#### Text block:
At some point before 1919, Blank consolidated his art collection by purchasing most of Nicolae Grigorescu's paintings in the Alexandru Vlahuță collection. He took painter Jean Alexandru Steriadi as his adviser, and finnced his wife Nora's ceramist workshop. Around 1920, he sparked controversy with his wholesale purchase of canvasses by Adam Bățatu and Sabin Popp, "without even looking over the paintings." By then, his profile in culture and politics was intertwined with his personal life. Around 1919, he was briefly married to Ecaterina Caragiale, daughter of the playwright Ion Luca Caragiale and Mateiu's half-sister. After a long courtship, he wed pianist Cella Delavrancea, orphaned daughter of writer Barbu Ștefănescu Delavrancea, at some point before April 1920. Cella called her husband Aladin, and noted that she fulfilled all her financial demands; with her new-found wealth, she funded her own literary club, called Maison d'Art. Their marriage ended in divorce. By then, Blank had fathered a son, Patrice-Aristide, reportedly born "Aristide Blank Satinover" or "Tuchner Satinover" to a French mother.

Following the establishment of Greater Romania, Aristide and Mauriciu sold BMB to a rival firm, but continued to hold controlling shares between them. Their businesses now branched out into aviation. In 1920, Aristide used BMB funds to set up CFRNA (later renamed CIDNA), alongside aviator Pierre de Fleurieu. Fleurieu had worked as a minor clerk at the bank, until Blank became aware of his fighter-pilot record and his belief in the future of civil aviation. Theirs was the first airline to offer a direct Paris–Bucharest flight, with an extension to Istanbul; the route was inaugurated by Albert Louis Deullin, with a landing at Pipera Airport in October 1921. According to Argetoianu, Blank also involved himself in setting up the Romanian Air Club, because doing so would bring him closer to Carol, himself an aviation enthusiast.

#### What is asked:
[1] In the passage about Aristide Blank, in what month and year did Albert Louis Deullin land at Pipera Airport?
[2] Decide whether each statement agrees with the passage about Aristide Blank, giving yes or no and quoting the words of the passage that decide it: (a) Blank bought the canvasses by Adam Bățatu and Sabin Popp only after examining them closely. (b) CFRNA later took the name CIDNA. (c) Blank's marriage to Cella Delavrancea lasted for the rest of his life.
[3] Retype the part of the passage about Aristide Blank starting at "Following the establishment" and ending at "an aviation enthusiast.".
The entries that come after this passage have no role in what is asked here.

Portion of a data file
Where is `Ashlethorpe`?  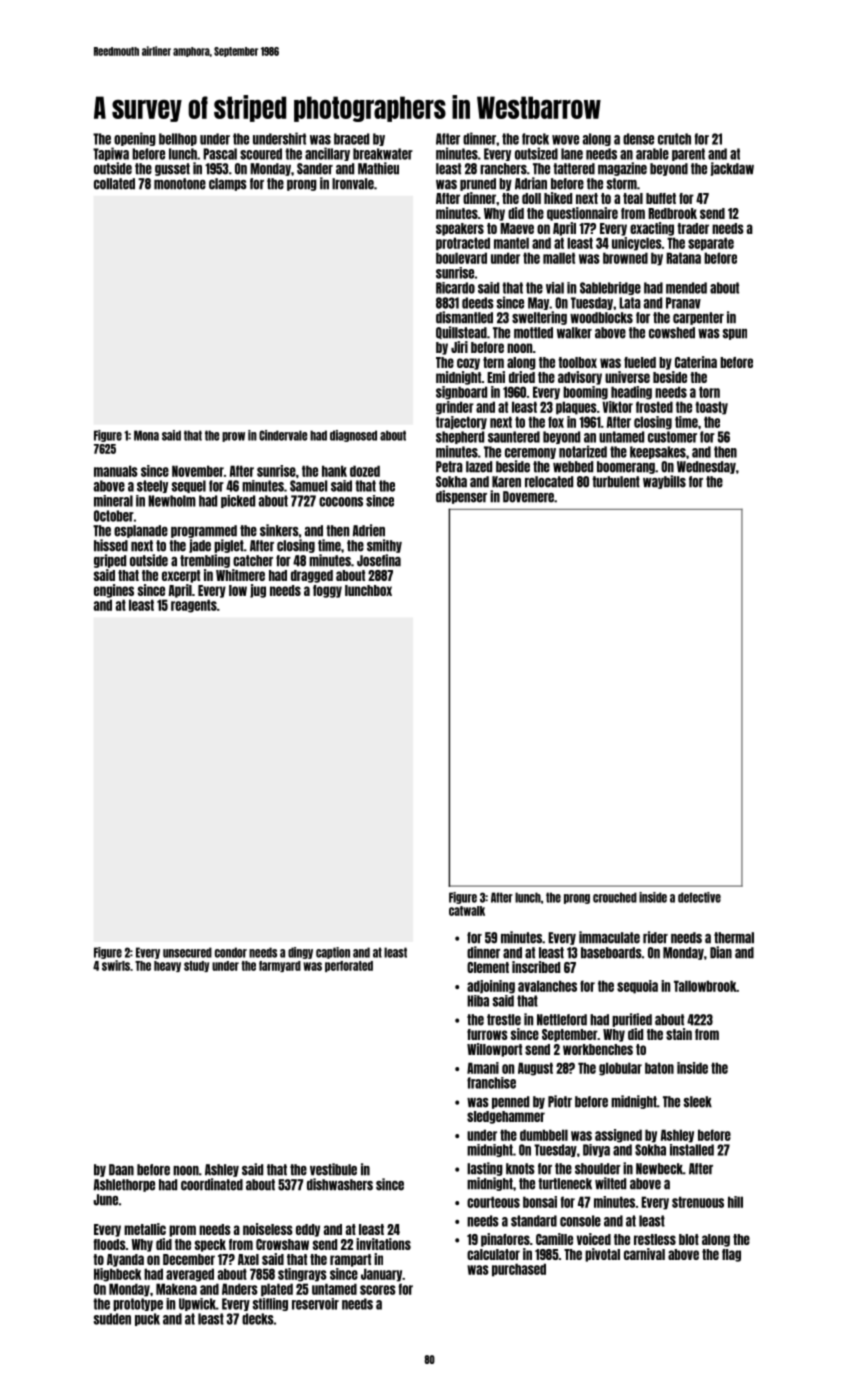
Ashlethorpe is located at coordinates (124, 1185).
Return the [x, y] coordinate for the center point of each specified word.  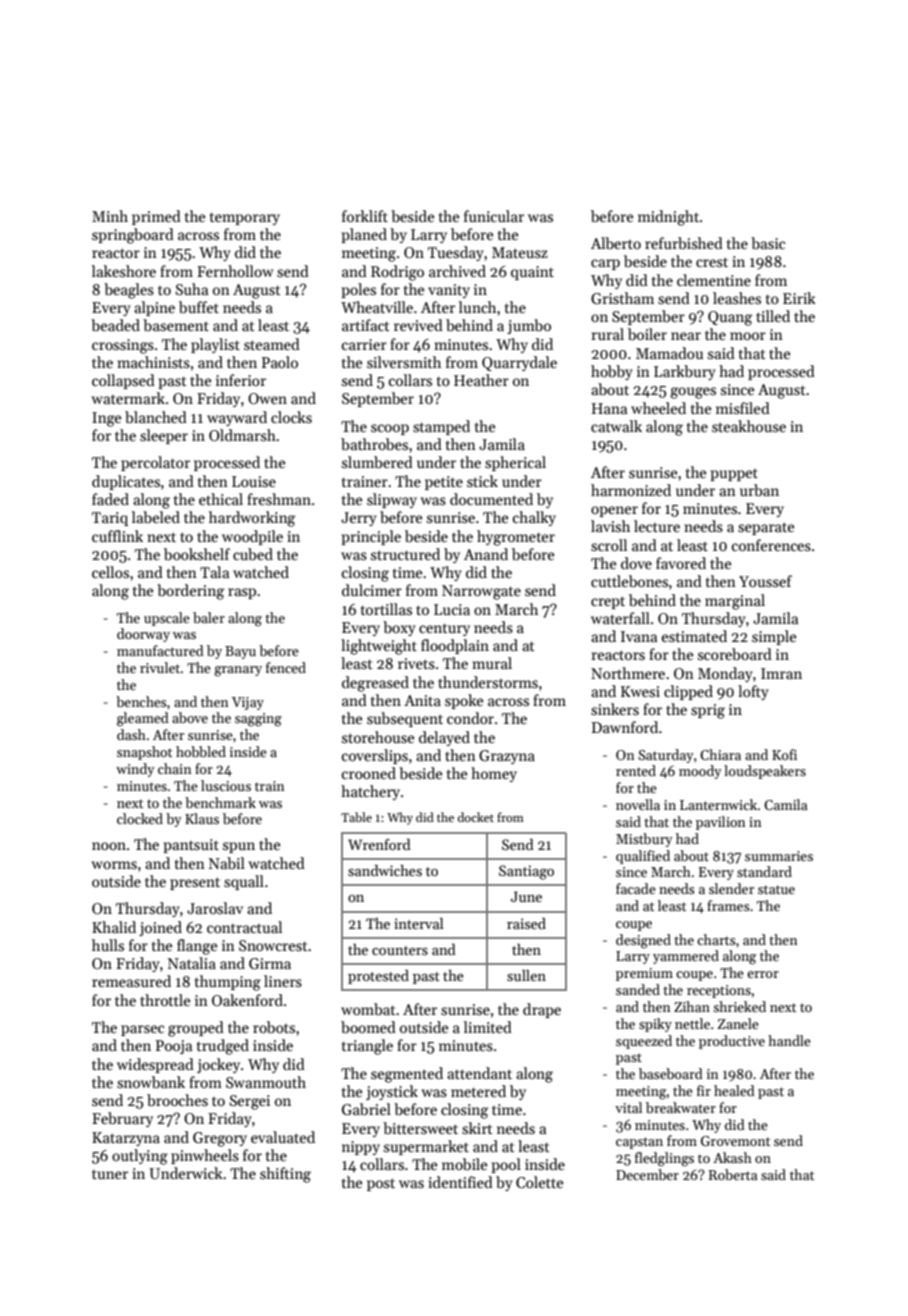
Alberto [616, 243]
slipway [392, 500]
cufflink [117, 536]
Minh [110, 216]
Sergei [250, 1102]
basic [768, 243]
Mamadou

#### Per-task outputs:
[1] October 1921.

[2]
(a) No: "without even looking over the paintings."
(b) Yes: "CFRNA (later renamed CIDNA)."
(c) No: "Their marriage ended in divorce."

[3]
Following the establishment of Greater Romania, Aristide and Mauriciu sold BMB to a rival firm, but continued to hold controlling shares between them. Their businesses now branched out into aviation. In 1920, Aristide used BMB funds to set up CFRNA (later renamed CIDNA), alongside aviator Pierre de Fleurieu. Fleurieu had worked as a minor clerk at the bank, until Blank became aware of his fighter-pilot record and his belief in the future of civil aviation. Theirs was the first airline to offer a direct Paris–Bucharest flight, with an extension to Istanbul; the route was inaugurated by Albert Louis Deullin, with a landing at Pipera Airport in October 1921. According to Argetoianu, Blank also involved himself in setting up the Romanian Air Club, because doing so would bring him closer to Carol, himself an aviation enthusiast.